The importance of ubiquitin and ubiquitin-like proteins (1) in physiology and medicine has evolved due to the accumulation of evidence supporting a major role of these proteins in the regulation of various biological and pathological phenomena.
Ubiquitin (2) is a 76-amino acid protein, which is highly conserved across all eukaryotes. Remarkably, human and yeast ubiquitin share over 95% sequence identity. The key role of ubiquitin in basic cellular processes was cemented with the awarding of the 2004 Nobel Prize in Chemistry to ubiquitin research (3).Ubiquitin (Figure 1) can be attached to substrate proteins as a single moiety or in the form of polymeric chains in which successive ubiquitin molecules are connected through specific isopeptide bonds. Once attached to a substrate, the 76-amino acid ubiquitin is subjected to further modifications, creating a multitude of distinct signals with distinct cellular outcomes, referred to as the 'ubiquitin code' (4).

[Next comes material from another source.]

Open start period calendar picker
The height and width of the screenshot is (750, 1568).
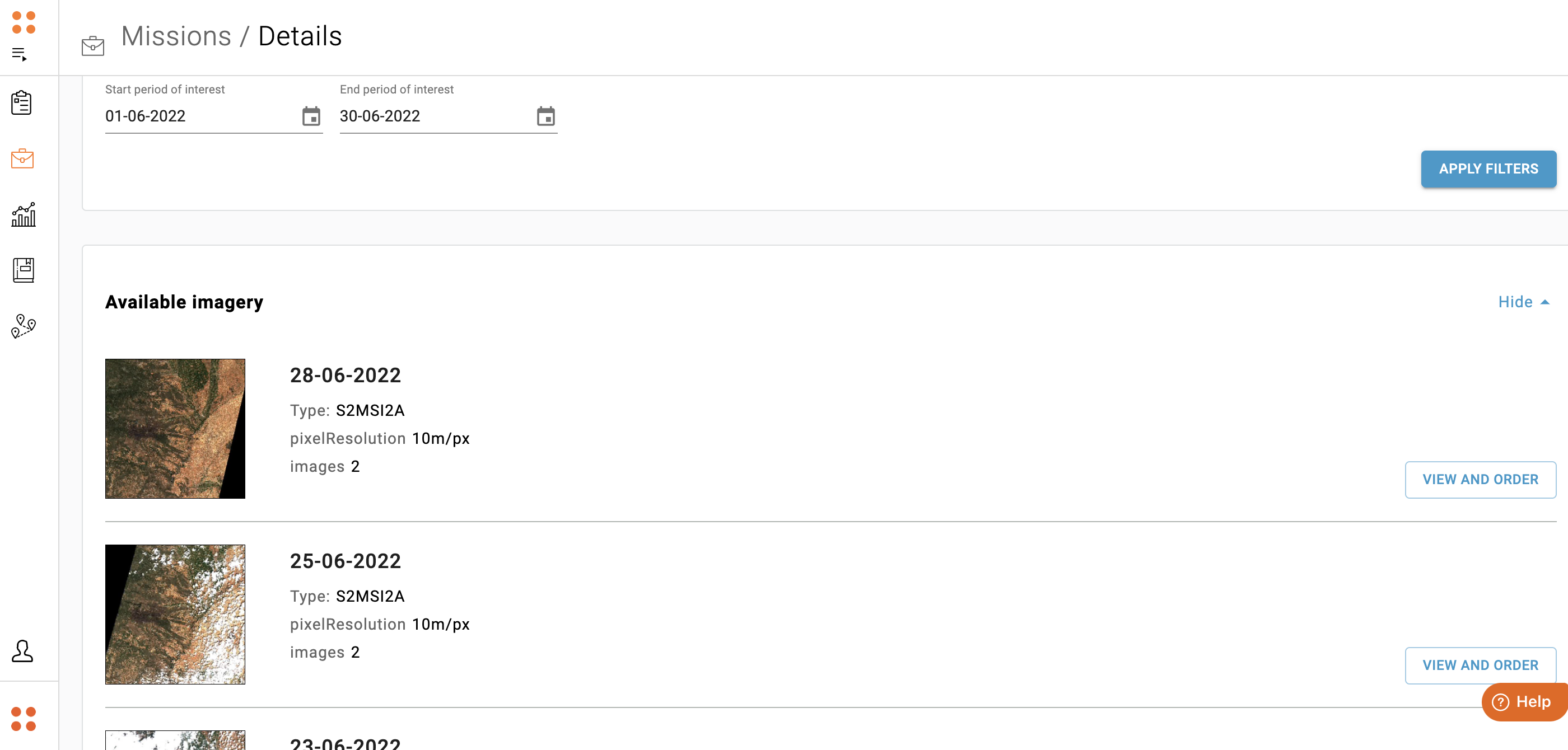311,115
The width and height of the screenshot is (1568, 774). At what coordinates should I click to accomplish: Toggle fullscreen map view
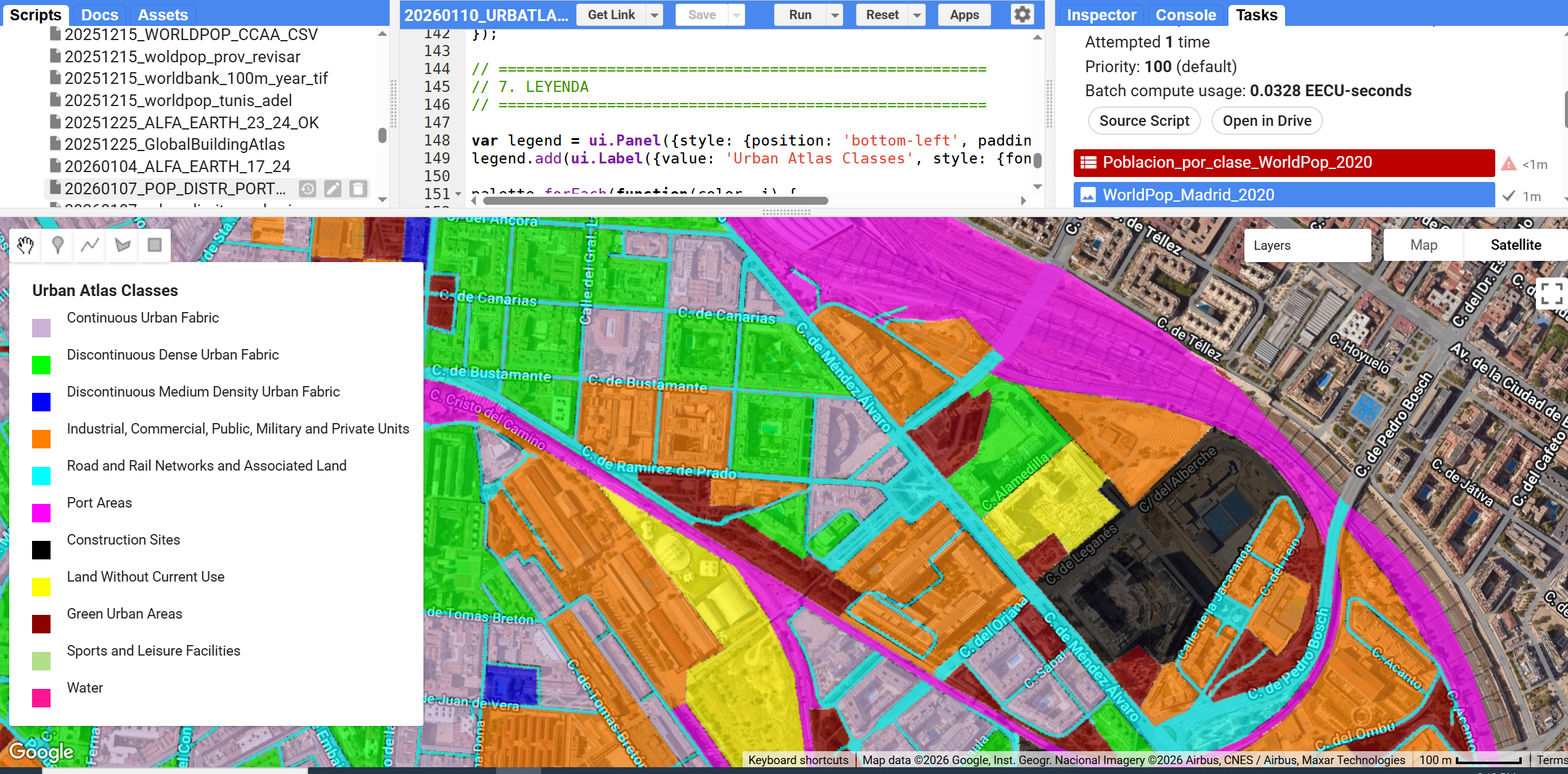tap(1551, 294)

|Figure 1. Immunohistochemical of paraffin-embedded human ovary tumor using 10201-2-AP (ubiquitin antibody) at dilution of 1:50 (under 40x lens).|
Protein ubiquitination (5) is a dynamic multifaceted post-translational modification process that transfers ubiquitin molecules to specific target proteins exclusively on lysine (K) residues. This process occurs through an enzymatic cascade that involves three distinct enzymes, namely ubiquitin-activating (E1), ubiquitin-conjugating (E2), and ubiquitin-ligating (E3) (Figure 2).
|Figure 2. Schematic overview of the ubiquitylation system.|
Ubiquitin can be ubiquitinated on seven lysine (Lys) residues or on the N-terminus, leading to polyubiquitin chains that can encompass complex topologies. Alternatively, or in addition, ubiquitin Lys residues can be modified by ubiquitin-like molecules (such as SUMO or NEDD8). Finally, ubiquitin can also be acetylated on Lys, or phosphorylated on Ser, Thr, or Tyr residues, and each modification can dramatically alter the signaling outcome.
The impact of ubiquitination on protein function (6), expression, or localization depends on whether a single ubiquitin moiety (monoubiquitination) or a chain (polyubiquitination) has been attached to a protein (Figure 3). For instance, polyubiquitination through lysines 29 (K29) and 48 (K48) leads to protein degradation via the 26S proteasome, whereas monoubiquitination can lead to endocytosis, DNA repair, or changes in gene expression.
|Figure 3. MDA-MB-453s cells were subjected to SDS PAGE followed by western blot with 10201-2-AP ( ubiquitin Antibody) at dilution of 1:600.|
Despite the complexity of the ubiquitin system, the progress made in the last decade is astounding and is encouraging that the ubiquitin code can be cracked. Numerous studies have increased our understanding of the role of protein modification via ubiquitin or ubiquitin-like proteins in cancer, metabolic syndromes,neurodegenerative diseases (7), or muscular dystrophies. Ubiquitination is crucial for a plethora of physiological processes, including cell survival and differentiation and innate and adaptive immunity. Recently, ubiquitin has been discovered to play a key role in Mitophagy and (phospho) ubiquitinated mitochondria (8,9).